Possible pathological causation of crizotinib-induced ILD has been discussed in several studies [6,7,8]. In these studies, specimens were obtained either from bronchoscopic lung biopsy, alveolar lavage fluid or corpse biopsy. Limited by the quality and phase of biopsy specimen collection, these pathological findings could only reveal incomplete characteristics of interstitial pneumonia. To explore the pathology of the case reported in this study, we applied an HE staining technique to three freshly coloured, cylindrical percutaneous biopsy samples, which fully met the requirements for diagnosis of ILD. We first excluded the possibility of infection, and no invasion of tumour cells could be observed either. Histological characteristics, such as a thickened alveolar septa, infiltration of inflammatory cells in the interstitium, foamy macrophages and hyalinosis in alveolar cavities, hyaline thrombi (microthrombi) in pulmonary arterioles, and atypical hyperplasia of type II alveolar epithelial cells, corresponded to typical diffuse alveolar damage. The pathological stage of transition from exudation to the organizing period was also proposed. As far as we are aware, all these detailed pathological features have not been reported in the literature so far.

It is worth noting that a de novo EGFR mutation was detected in the ILD biopsy, which was not found at the time of admission. One possible reason could be a low abundance of EGFR-mutated subclones that already existed in tumour tissue at the time of admission. These cells survived the crizotinib treatment, and their abundance increased. Recently, several studies have suggested that ROS1 rearrangements co-occur with mutations in EGFR at clinically relevant frequencies [9,10,11]. Another reason might be that crizotinib treatment induces acquired mutations in EGFR. Activation of EGFR, which enables cancer cells to bypass crizotinib-mediated inhibition of ROS1 signalling, has been described as a mechanism of resistance to crizotinib in ROS1-rearranged NSCLC [12]. Interestingly, in ROS1-rearranged and other fusion kinase-driven cell line models, EGFR activation and signalling appear to serve as an important early adaptive survival response to TKI exposure [13]. In this case, a decrease in original tumour lesions was observed before the time of lung biopsy, suggesting that the detectable EGFR mutations had not triggered crizotinib resistance in this period.
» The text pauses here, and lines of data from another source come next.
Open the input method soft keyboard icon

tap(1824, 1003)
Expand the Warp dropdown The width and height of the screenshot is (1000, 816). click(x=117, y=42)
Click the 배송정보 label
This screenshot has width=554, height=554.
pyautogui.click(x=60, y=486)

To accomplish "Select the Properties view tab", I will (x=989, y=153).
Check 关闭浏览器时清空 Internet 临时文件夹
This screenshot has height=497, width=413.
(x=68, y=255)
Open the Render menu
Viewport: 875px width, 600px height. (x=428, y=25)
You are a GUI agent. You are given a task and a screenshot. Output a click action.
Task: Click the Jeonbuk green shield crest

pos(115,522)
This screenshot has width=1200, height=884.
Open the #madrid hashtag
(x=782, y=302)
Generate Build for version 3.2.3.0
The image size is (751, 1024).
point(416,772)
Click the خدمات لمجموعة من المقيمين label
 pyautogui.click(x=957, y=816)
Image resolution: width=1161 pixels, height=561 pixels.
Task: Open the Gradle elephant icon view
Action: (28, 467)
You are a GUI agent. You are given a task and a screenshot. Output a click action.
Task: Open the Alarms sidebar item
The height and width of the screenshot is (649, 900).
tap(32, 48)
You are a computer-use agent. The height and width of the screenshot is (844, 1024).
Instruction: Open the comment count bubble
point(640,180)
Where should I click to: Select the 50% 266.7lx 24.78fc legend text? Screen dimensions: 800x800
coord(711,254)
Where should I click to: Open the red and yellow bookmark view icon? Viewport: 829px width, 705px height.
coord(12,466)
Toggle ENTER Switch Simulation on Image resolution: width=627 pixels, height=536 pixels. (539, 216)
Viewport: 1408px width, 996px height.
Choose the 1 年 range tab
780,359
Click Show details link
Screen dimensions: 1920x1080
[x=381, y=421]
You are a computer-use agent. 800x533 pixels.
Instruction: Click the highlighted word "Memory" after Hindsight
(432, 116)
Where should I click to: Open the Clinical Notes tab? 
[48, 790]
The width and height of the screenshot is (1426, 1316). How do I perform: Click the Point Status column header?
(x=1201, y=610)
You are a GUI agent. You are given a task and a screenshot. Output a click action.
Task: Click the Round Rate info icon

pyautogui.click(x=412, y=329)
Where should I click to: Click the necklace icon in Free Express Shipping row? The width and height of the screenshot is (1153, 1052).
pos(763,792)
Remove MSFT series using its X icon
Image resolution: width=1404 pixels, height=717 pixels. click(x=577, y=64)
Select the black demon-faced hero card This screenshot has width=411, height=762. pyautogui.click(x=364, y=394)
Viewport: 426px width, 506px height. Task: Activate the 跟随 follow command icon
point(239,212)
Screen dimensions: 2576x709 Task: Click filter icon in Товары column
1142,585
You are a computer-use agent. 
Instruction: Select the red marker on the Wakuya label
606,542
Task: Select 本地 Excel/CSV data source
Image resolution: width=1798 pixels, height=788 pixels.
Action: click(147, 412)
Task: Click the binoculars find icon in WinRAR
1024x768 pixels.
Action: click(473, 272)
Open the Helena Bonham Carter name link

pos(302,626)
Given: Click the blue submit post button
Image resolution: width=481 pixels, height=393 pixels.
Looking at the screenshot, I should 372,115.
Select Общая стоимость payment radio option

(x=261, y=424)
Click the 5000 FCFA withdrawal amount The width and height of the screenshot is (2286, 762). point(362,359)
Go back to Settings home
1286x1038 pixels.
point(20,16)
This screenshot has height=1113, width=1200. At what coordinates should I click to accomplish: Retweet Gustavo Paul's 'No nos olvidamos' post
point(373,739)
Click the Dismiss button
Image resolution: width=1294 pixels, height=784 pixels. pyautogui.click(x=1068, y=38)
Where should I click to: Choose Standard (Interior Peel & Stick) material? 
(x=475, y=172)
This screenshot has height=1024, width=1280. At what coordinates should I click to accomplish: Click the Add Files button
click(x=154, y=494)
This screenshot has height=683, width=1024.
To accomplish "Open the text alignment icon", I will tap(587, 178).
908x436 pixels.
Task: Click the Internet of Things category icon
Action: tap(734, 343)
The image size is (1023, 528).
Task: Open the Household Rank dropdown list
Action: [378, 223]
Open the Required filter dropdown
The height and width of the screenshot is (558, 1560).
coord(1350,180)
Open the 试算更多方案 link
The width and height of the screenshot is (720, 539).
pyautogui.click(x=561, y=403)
ILD can be frequently caused by targeted therapy in EGFR-positive patients; however, the link between EGFR mutations, targeted therapy and ILD requires further investigation. It is also notable that there were no tumour cells detected in the second round of pathological diagnosis in the patient. Therefore, the detection of the EGFR mutation could be due to DNA fragments of ruptured tumour cells merging with interstices. In summary, there is not sufficient evidence to demonstrate that the EGFR mutation resulted in crizotinib resistance in this case because of radiological shrinkage of original tumour lesions and pathological features of new-onset lesion biopsy. Nevertheless, it is worth investigating the relationship between EGFR mutations and ILD in the future.

The limitations of this case report are that we did not detect hydrothorax after the treatment, and other gene mutation-detecting methods were not used to further examine all the specimens to exclude detection error.


In conclusion, advanced non-small-cell lung cancer in patients with ROS1 rearrangements, treated with crizotinib, may be accompanied by fatal ILD in the initial period. Histopathology and molecular pathological examination of lung biopsy specimens is crucial for differential diagnosis and treatment guidance.